Retrieval Augmented Generation (RAG) systems are arguably the simplest and most powerful tool in agent-based AI.
Although they are widely implemented and used in production, their performance in terms of relevance, groundedness, and truthfulness is rarely assessed once they are in use.
In this workshop, you will learn a set of practical evaluation techniques for RAG systems, ranging from baseline offline metrics to reference-free evaluation for cases where ‘the truth’ is not known in advance, and finally production monitoring and A/B testing.
We will start with a simple RAG system and evaluate it using methods such as Haystack, covering toolsets such as RAGAS and concepts such as the RAG Triad.
We will then progress to evaluating with synthetic datasets. You will learn how to generate synthetic question/answer sets using LLM calls, and how to evaluate them with the help of rankers, as well as how to evaluate different embedding models and set cut-off parameters.
Next, we will evaluate the generation part of RAG. You will learn how to set up and use LLM judge methods.
Finally, we will explore data structures that enable the constant monitoring and A/B testing of production systems.
Learning outcomes: By the end, you will be able to:
- Diagnose RAG performance in terms of relevance, groundedness and truthfulness
- Build an evaluation harness for a simple RAG pipeline
- Use common toolkits (e.g. Haystack, RAGAS) and concepts (e.g. the RAG triad) to measure and debug failures.
- Create and evaluate synthetic datasets (question/answer pairs and hard negatives) when labelled data is scarce.
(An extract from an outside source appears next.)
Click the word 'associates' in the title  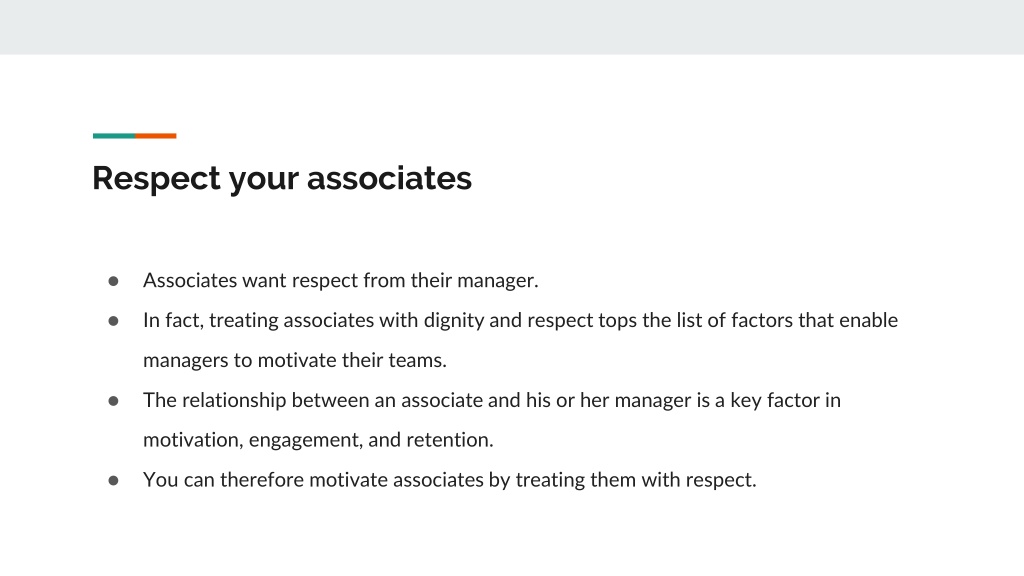click(x=389, y=178)
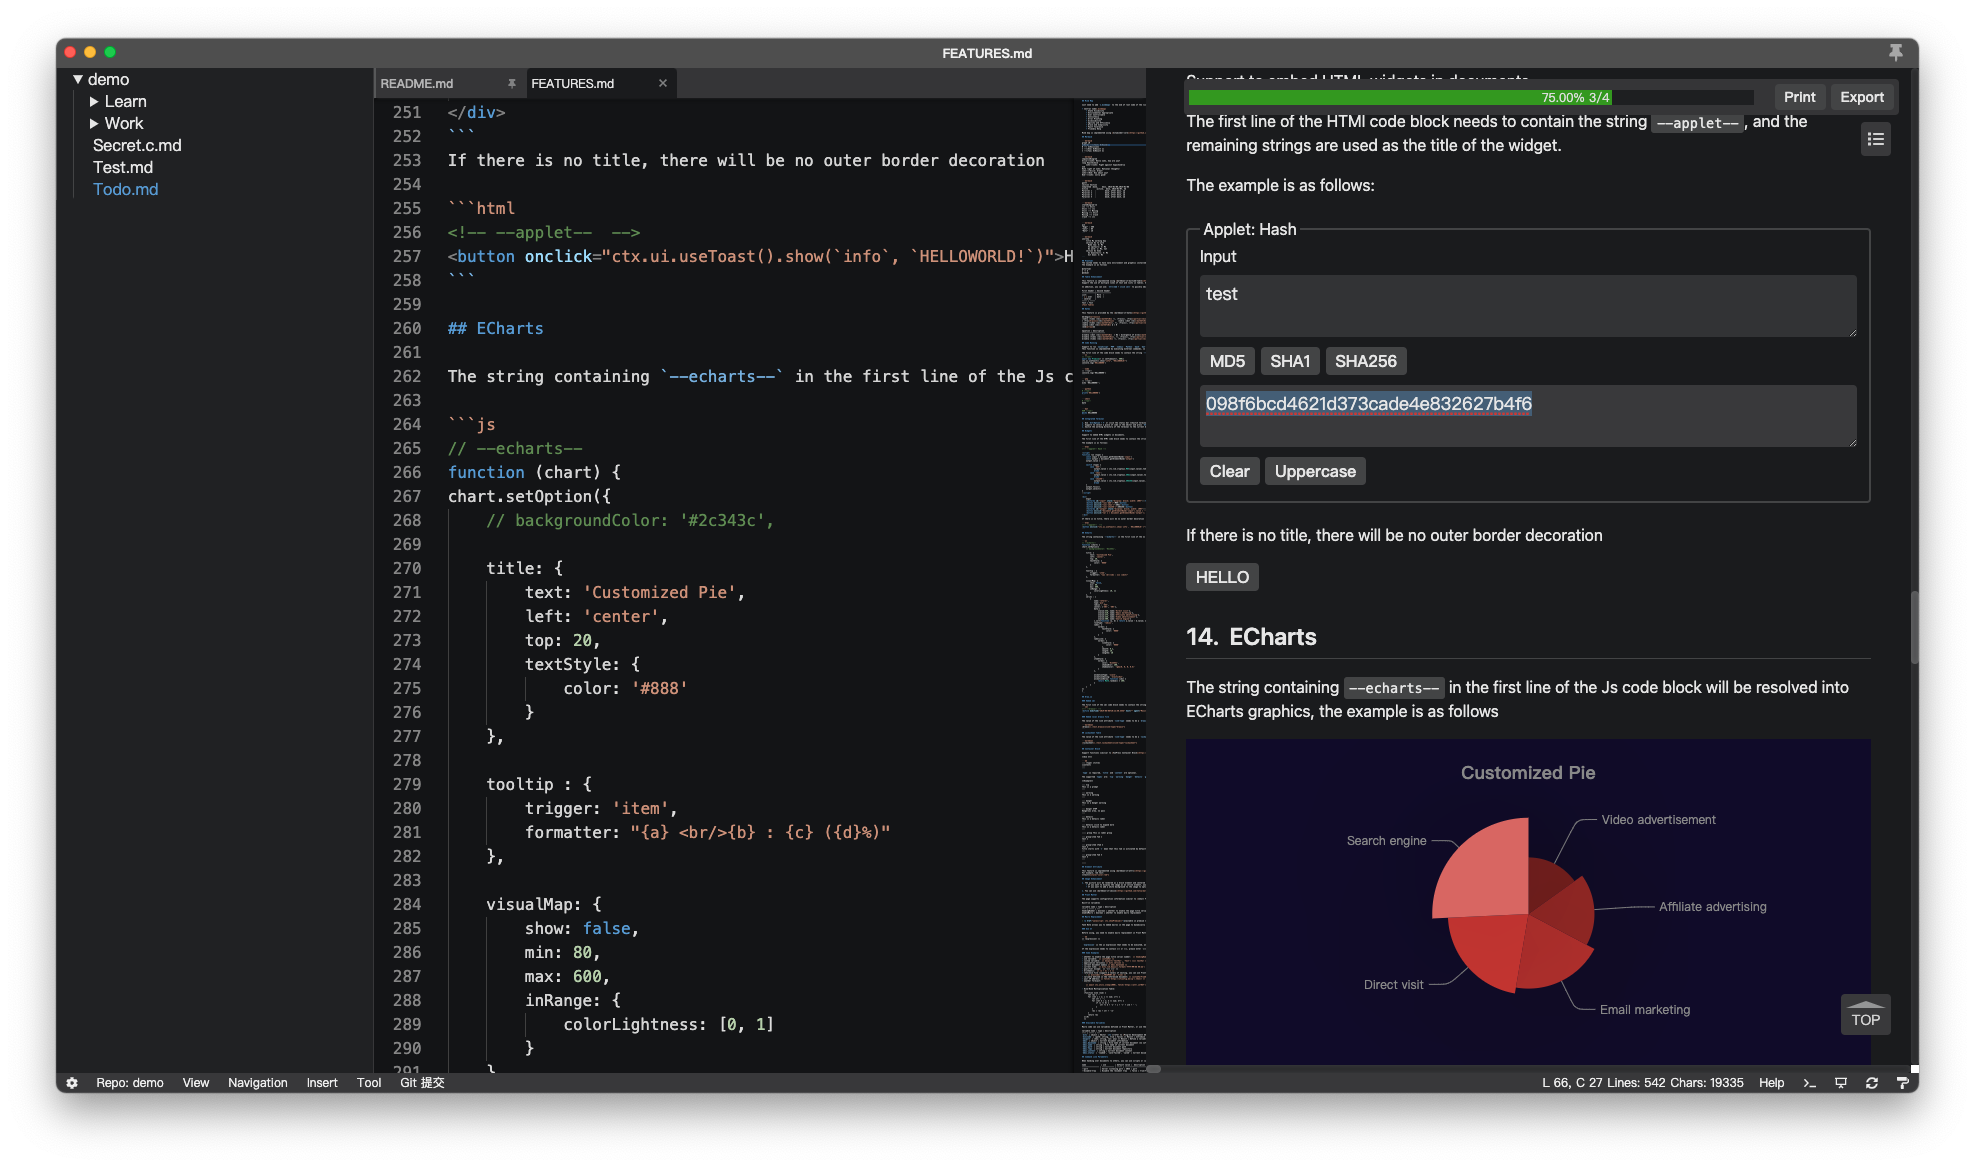The height and width of the screenshot is (1167, 1975).
Task: Click the pin icon at the window's top-right corner
Action: tap(1896, 53)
- compare embedding models, tune retrieval cutoffs and evaluate ranking choices Evaluate the generation step using LLM-as-judge methods (with guardrails for bias and consistency). Design data structures and workflows for continuous monitoring, regression testing and A/B experimentation in production.
Training objectives:
- Introduction to RAG
- Simple RAG evaluation techniques
- Synthetic dataset creation and evaluation
- How to set up LLM-as-a-judge
- Constant evaluation of RAG systems in production
Training prerequisites:
- A linux or mac laptop with Elixir and Postgres installed.